***** Selection *****
Was including Neil DeGrasse Tyson instead of the  author who said the quote part of the ruse?
Santa knows when you've been bad or good, so....


----------



## SemperFiDawg (Oct 26, 2017)

WaltL1 said:


> Just do us all a favor and go away SFD.
> The only time we ever see your kind of nonsense in here is when you show up.
> We don't need it or miss it.
> *For some reason you cant just post up satire such as that, which we all get the point of, without throwing in your ridiculousness. *
> ...



Yet it's no irony that you don't feel compelled to speak up when an AA post some silly caricature of Christianity or posts an article that paints Christians in a bad light and adds a opinion.   Apparently it's only nonsense and ridiculousness. when the shoe is on your foot, not someone's with an opposing view.

If you find it soooo offensive, you can just do what I do in most of the silly AA posts........just ignore them.  Given you guys fiendish obsession with disproving a concept that you hold DOESNT exist, I can't believe how unimaginable hard it is to ignore something that actually does exist such as a statement on an internet forum.  Be that as it may, TRY.


----------



## SemperFiDawg (Oct 26, 2017)

bullethead said:


> Was including Neil DeGrasse Tyson instead of the  author who said the quote part of the ruse?



sat·ire
ËˆsaËŒtÄ«(É™)r/
noun
noun: satire
*the use of humor, irony, exaggeration, or ridicule to expose and criticize *people's stupidity or vices, particularly in the context of contemporary politics and other topical issues.

Tell me which part you are failing to understand.


----------



## WaltL1 (Oct 26, 2017)

SemperFiDawg said:


> Yet it's no irony that you don't feel compelled to speak up when an AA post some silly caricature of Christianity or posts an article that paints Christians in a bad light and adds a opinion.   Apparently it's only nonsense and ridiculousness. when the shoe is on your foot, not someone's with an opposing view.
> 
> If you find it soooo offensive, you can just do what I do in most of the silly AA posts........just ignore them.  Given you guys fiendish obsession with disproving a concept that you hold DOESNT exist, I can't believe how unimaginable hard it is to ignore something that actually does exist such as a statement on and internet forum.  Be that as it may, TRY.





> fiendish obsession with disproving a concept that you hold DOESNT exist


Did a bully A/A beat you up on the playground or something? Steal your lunch money? Make you eat gum from under your desk?
*****
__Given exercise__
Transcribe the forum thread from "Santa knows when" up to and including "you show up.". The rows have nothing to do with the forum thread above.
***** Dataset excerpts *****
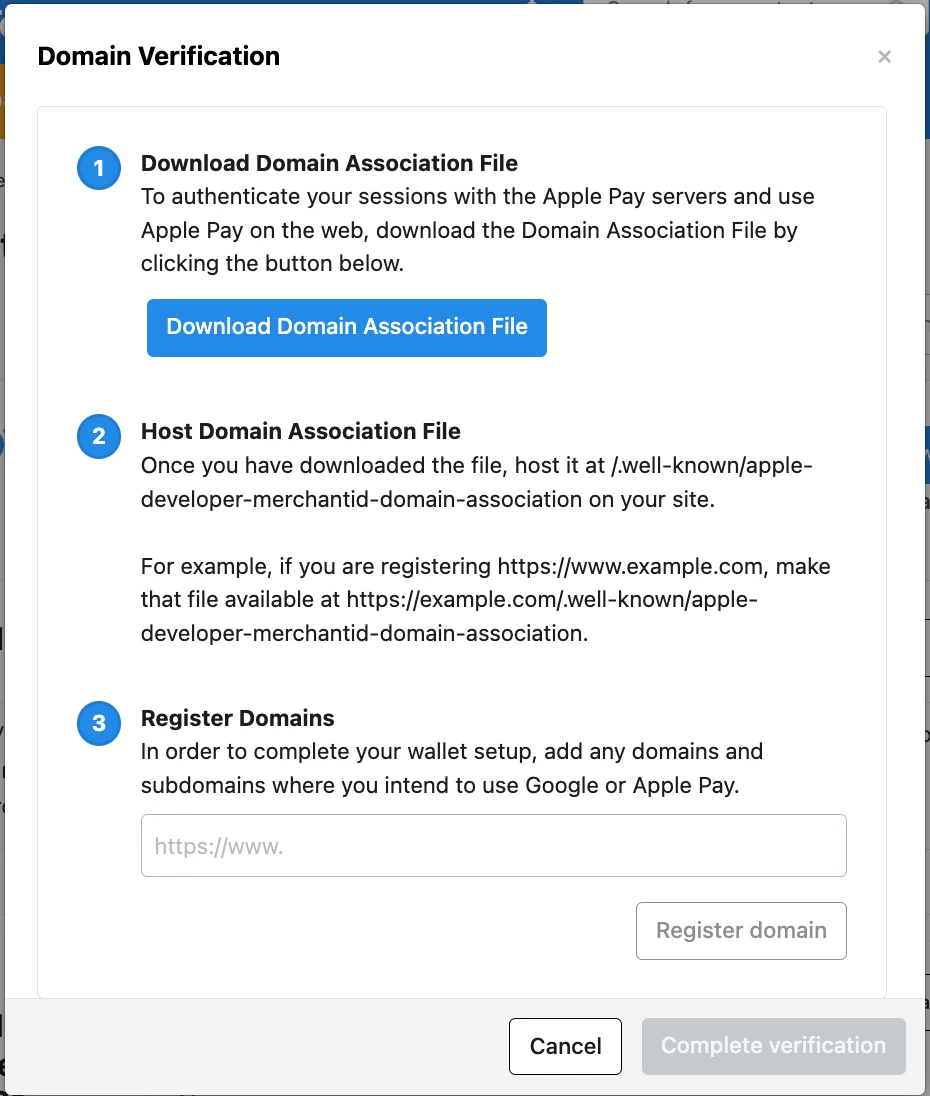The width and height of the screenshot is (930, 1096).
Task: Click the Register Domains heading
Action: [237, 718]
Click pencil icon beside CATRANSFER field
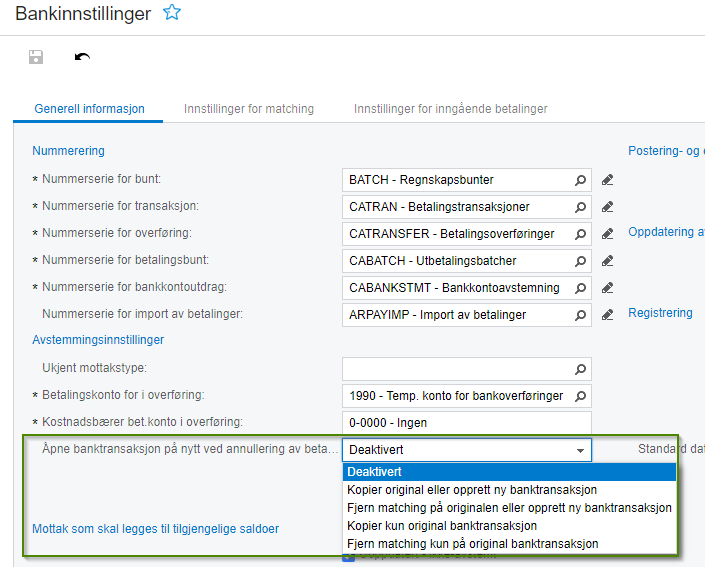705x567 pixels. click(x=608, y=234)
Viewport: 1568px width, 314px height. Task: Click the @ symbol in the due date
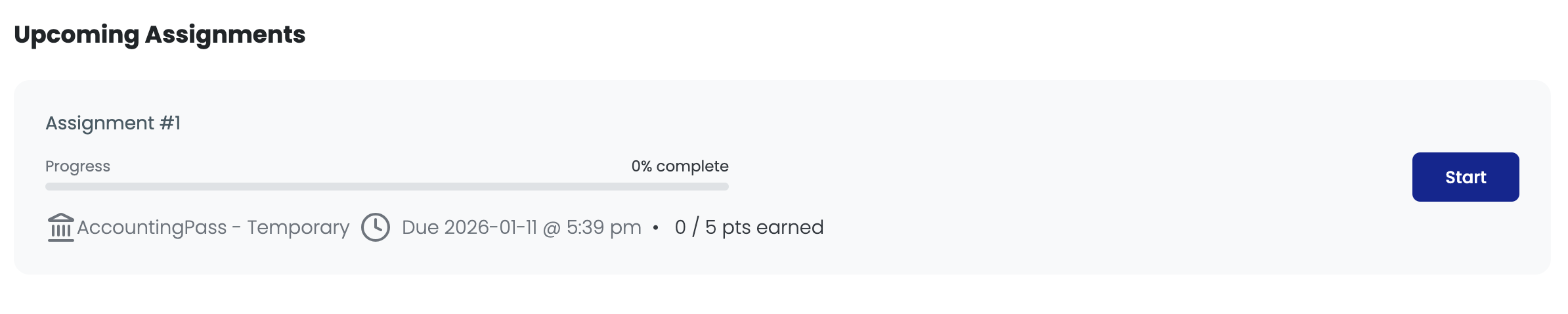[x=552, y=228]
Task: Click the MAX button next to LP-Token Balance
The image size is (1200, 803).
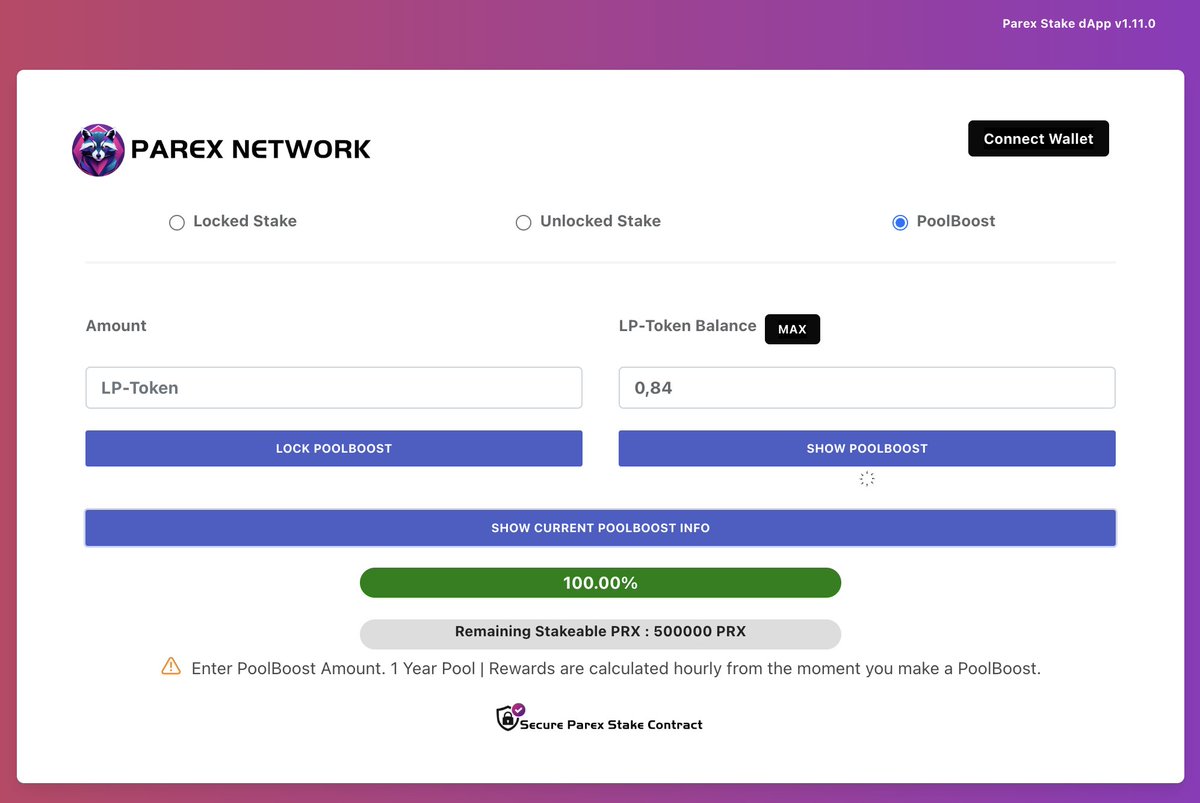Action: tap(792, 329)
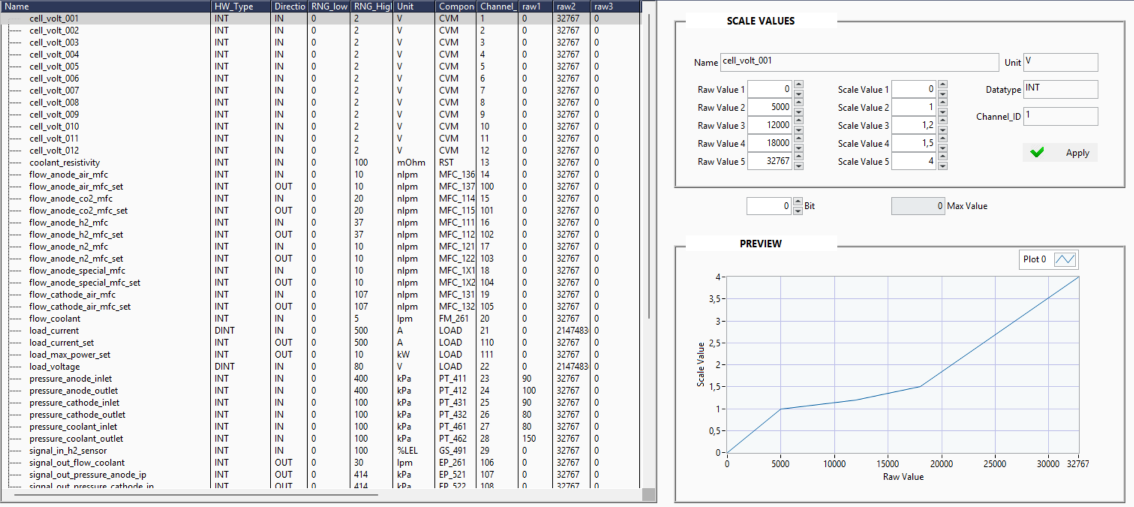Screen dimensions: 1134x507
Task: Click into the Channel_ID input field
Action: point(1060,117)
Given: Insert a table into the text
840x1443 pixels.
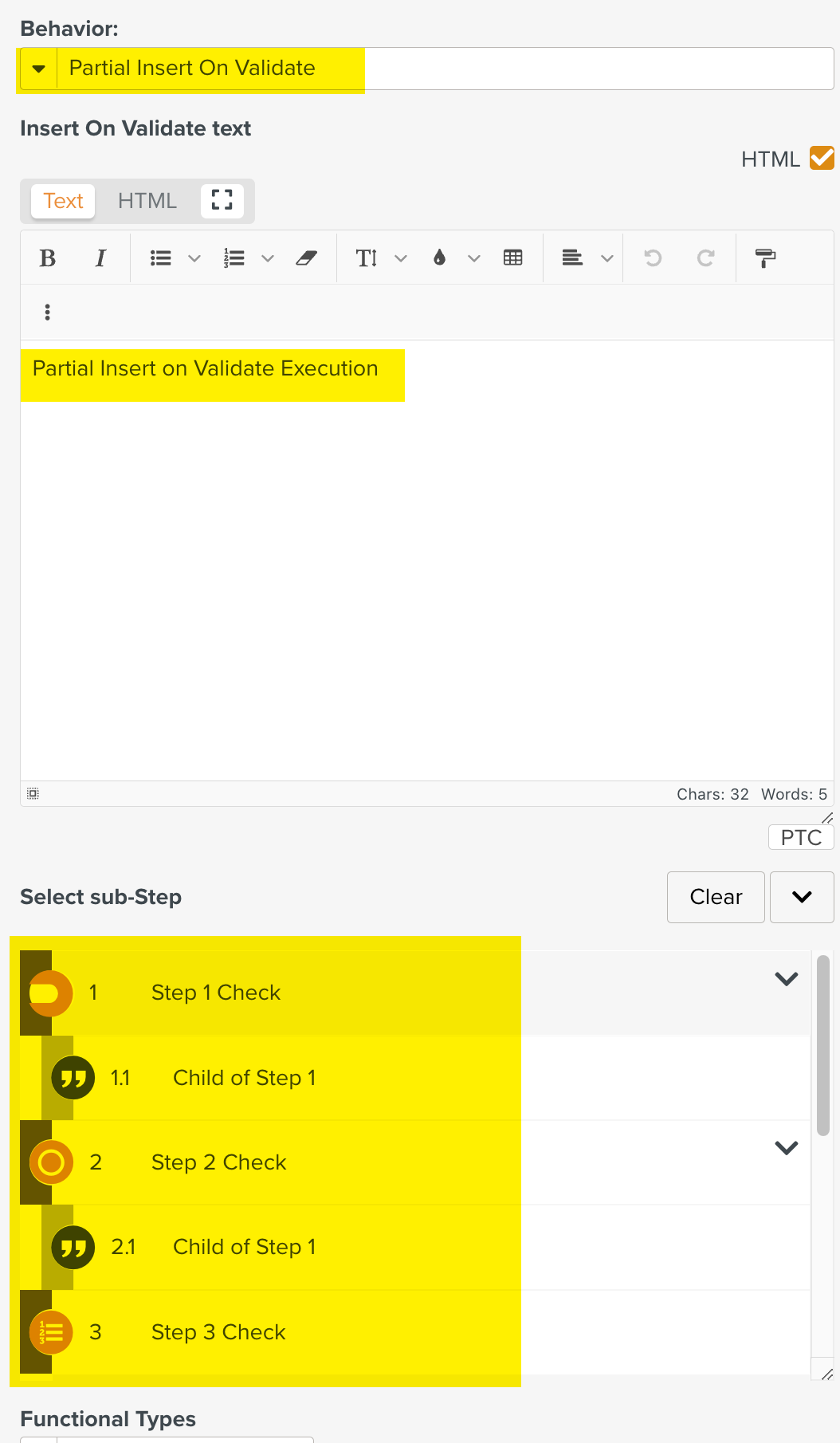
*****
__Worked solution__
Santa knows when you've been bad or good, so....


----------



## SemperFiDawg (Oct 26, 2017)

WaltL1 said:


> Just do us all a favor and go away SFD.
> The only time we ever see your kind of nonsense in here is when you show up.